By H&R Block’s Director of Tax Communications, Mark Chapman
It’s less than a month to tax time, and from 1 July, millions of Australian parents will be going through the arduous ordeal of preparing their tax return in the hope of a speedy and substantial tax refund.
With 84 percent of taxpayers expecting a refund and the average size of refunds last year reaching over $3,500, it pays to spend a little time and effort ensuring you’ve got every detail of your return right.
So what are H&R Block’s top tips for maximising your refund this year?
1. Claim what you’re entitled to
You’re entitled to claim a deduction for any expense which you incurred in earning your income. So, if you have incurred a work-related expense, and you have the paperwork to prove it, don’t hesitate to claim it. Amongst the common deductions many taxpayers claim are:
- Costs of using your own car for work
- Costs of travelling for work
- Costs of tools and other equipment
- Home office expenses where you work from home. If you’ve set up a home office in your study or converted a spare bedroom into a workspace, you need to be aware of the potential tax deductions you can claim including the work-related portions of costs such as:
- Heating, cooling, lighting and water bills,
- Depreciation of home office furniture and fittings, depreciation of office equipment and computers
- Computer consumables (like printer ink)
- Telephone and internet costs
- Cleaning costs
A good tax accountant will be able to tell you precisely what you can and can’t claim, minimising the chances of an audit at a later date.
2. Don’t embellish deductions
You can only claim what you’ve spent. So, don’t inflate deductions to get a bigger refund and only claim costs you can prove you spent, by producing an invoice, receipt or bank statement for instance.
3. Do your kids need to lodge a return?
If your children have taxable income, they may need to lodge a tax return.
As children get older, many teenagers will get a part-time evening or weekend job. While it’s unlikely that they will earn more than the tax-free amount of $18,200, if their employer deducts even $1 in tax from their pay, they will need to lodge a return to get a refund.
If your children receive income in the form of interest on a savings account or dividends on shares, they may also need to lodge a tax return to disclose that income but only if the income really does belong to the child.
If you or another adult (such as a grandparent) provides the original funds for the investment, but then receive the investment income to use as you wish (even if you decide to use it for the benefit of your child), the income is treated as belonging to you or the other adult and must be disclosed on your tax return. Similarly, any capital gains or losses (on share disposals for instance) must be reported by you.
4. Any other tax benefits to being a parent?

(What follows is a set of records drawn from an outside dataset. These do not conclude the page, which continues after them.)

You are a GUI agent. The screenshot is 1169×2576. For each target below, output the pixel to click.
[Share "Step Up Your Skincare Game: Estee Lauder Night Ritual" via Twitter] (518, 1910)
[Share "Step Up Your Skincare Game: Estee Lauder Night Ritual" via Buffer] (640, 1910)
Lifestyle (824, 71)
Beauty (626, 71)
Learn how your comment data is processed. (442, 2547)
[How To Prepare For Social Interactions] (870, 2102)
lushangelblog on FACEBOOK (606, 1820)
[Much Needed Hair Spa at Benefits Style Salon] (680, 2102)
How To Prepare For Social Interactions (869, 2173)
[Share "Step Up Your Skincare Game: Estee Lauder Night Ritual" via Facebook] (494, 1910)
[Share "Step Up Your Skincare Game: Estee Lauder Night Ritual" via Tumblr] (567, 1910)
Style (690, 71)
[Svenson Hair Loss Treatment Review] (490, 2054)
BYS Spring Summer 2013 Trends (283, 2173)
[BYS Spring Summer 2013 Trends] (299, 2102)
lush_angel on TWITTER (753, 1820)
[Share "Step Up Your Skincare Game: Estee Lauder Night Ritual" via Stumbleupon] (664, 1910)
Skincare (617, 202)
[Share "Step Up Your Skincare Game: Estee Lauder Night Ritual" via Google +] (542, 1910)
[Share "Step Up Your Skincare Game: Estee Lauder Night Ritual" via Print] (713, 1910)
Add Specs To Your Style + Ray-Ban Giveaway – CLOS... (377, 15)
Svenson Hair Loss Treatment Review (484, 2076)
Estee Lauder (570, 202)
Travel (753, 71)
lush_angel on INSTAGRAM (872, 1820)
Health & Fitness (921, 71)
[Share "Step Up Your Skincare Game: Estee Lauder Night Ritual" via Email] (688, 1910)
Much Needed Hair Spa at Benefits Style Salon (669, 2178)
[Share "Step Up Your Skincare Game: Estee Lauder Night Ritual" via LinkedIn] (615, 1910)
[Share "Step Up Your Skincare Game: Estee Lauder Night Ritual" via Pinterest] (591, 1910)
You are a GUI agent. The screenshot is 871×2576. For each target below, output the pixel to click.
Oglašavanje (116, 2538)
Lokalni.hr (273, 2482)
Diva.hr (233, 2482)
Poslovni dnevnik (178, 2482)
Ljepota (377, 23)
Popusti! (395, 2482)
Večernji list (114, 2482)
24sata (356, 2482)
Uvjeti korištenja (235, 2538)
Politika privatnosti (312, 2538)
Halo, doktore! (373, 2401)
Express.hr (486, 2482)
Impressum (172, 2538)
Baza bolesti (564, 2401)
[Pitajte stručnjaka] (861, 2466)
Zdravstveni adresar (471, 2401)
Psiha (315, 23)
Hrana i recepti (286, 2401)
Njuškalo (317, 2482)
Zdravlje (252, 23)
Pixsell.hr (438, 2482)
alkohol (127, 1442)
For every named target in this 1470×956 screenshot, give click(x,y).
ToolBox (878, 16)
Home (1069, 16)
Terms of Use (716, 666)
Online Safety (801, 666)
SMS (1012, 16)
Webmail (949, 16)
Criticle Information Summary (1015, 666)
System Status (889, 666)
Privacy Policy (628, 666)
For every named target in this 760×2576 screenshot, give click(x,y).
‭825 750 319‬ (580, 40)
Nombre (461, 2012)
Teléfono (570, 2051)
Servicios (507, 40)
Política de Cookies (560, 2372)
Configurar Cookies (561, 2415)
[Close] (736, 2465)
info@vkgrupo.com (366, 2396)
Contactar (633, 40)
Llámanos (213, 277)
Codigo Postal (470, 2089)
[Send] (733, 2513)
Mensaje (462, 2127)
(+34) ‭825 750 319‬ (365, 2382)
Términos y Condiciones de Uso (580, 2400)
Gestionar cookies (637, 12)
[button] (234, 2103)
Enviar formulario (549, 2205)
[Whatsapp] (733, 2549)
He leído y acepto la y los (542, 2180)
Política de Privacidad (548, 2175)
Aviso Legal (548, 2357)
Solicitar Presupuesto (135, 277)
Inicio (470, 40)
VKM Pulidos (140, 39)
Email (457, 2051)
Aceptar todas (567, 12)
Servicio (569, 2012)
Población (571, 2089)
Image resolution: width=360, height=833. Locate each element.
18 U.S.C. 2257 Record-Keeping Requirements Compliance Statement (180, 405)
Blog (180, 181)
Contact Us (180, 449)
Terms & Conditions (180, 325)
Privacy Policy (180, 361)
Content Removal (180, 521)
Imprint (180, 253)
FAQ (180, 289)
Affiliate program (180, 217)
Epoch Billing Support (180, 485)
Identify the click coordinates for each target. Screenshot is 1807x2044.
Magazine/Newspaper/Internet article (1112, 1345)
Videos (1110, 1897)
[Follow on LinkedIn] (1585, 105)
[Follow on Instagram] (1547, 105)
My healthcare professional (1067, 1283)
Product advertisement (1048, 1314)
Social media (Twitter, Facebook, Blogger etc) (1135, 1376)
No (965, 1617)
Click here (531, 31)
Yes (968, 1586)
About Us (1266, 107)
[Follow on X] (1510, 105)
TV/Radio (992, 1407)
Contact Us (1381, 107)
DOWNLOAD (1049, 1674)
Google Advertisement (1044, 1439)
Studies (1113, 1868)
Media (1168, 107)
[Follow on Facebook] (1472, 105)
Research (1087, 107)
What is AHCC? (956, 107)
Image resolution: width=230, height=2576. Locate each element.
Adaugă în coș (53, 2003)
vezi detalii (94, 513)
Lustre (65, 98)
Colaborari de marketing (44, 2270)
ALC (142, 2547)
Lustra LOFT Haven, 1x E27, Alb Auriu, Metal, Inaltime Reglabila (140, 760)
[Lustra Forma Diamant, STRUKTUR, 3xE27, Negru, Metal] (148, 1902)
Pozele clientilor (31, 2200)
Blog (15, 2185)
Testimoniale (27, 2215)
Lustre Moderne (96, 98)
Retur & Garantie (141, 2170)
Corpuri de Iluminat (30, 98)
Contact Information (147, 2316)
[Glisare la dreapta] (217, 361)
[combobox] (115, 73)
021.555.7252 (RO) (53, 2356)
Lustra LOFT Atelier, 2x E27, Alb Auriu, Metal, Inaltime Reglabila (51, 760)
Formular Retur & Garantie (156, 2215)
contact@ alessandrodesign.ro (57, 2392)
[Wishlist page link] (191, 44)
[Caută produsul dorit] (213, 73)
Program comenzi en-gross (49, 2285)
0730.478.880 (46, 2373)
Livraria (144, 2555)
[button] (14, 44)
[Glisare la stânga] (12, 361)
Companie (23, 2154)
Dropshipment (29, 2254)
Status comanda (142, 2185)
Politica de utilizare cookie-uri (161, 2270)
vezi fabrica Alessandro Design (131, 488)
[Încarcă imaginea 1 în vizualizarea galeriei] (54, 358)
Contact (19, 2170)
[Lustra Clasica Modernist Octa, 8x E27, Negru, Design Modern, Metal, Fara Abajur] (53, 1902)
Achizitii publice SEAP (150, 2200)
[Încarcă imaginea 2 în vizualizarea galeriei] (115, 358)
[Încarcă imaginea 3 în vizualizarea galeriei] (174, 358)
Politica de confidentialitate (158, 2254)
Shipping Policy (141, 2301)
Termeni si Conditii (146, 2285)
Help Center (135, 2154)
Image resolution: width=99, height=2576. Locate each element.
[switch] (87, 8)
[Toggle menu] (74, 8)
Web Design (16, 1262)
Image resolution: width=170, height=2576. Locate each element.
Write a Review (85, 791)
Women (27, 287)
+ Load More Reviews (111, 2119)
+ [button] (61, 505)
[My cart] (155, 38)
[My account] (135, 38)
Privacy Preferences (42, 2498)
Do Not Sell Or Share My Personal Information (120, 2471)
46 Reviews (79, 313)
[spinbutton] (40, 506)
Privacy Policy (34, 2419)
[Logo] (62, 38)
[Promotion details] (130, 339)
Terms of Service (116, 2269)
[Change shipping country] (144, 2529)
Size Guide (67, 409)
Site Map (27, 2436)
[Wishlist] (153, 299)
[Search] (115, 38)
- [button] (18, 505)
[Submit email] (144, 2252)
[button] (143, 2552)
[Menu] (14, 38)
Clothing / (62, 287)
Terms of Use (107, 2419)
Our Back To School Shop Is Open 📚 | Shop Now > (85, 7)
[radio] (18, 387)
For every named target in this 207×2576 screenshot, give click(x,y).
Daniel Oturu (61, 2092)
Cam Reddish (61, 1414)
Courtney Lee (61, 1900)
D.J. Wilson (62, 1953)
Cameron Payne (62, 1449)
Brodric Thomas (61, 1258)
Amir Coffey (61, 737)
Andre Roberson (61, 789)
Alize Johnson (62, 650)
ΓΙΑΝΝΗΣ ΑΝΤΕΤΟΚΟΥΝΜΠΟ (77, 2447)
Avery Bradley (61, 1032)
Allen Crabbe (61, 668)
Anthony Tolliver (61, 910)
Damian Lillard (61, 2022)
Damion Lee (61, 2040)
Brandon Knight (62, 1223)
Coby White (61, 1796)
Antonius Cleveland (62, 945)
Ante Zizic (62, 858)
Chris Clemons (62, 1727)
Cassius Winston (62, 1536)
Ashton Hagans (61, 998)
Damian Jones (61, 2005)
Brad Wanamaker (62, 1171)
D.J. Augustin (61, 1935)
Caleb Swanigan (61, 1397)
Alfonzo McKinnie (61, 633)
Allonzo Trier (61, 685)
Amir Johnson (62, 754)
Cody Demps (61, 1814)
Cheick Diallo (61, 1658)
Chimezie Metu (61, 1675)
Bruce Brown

Sadly not. These days, there are no tax breaks directly linked to being either a parent or part of a couple.
5. Get help
Most people find it far less stressful to pass on all their information to a tax agent and leave it to the agent to complete their return, safe in the knowledge that the return will be accurate and complete. An experienced agent will usually be good at sniffing out those obscure tax deductions you didn’t know you could claim so they can often pay for themselves several times over. Best of all, the tax agent’s fee is also tax deductible!
6. Don’t miss the deadline
If you’re a self-lodger, you must lodge your return by 31 October 2019.
If you use a tax agent, you can lodge later, possibly as late as 15 May 2020. To take advantage of those extended deadlines, you need to be registered as a client of the agent by 31 October 2019.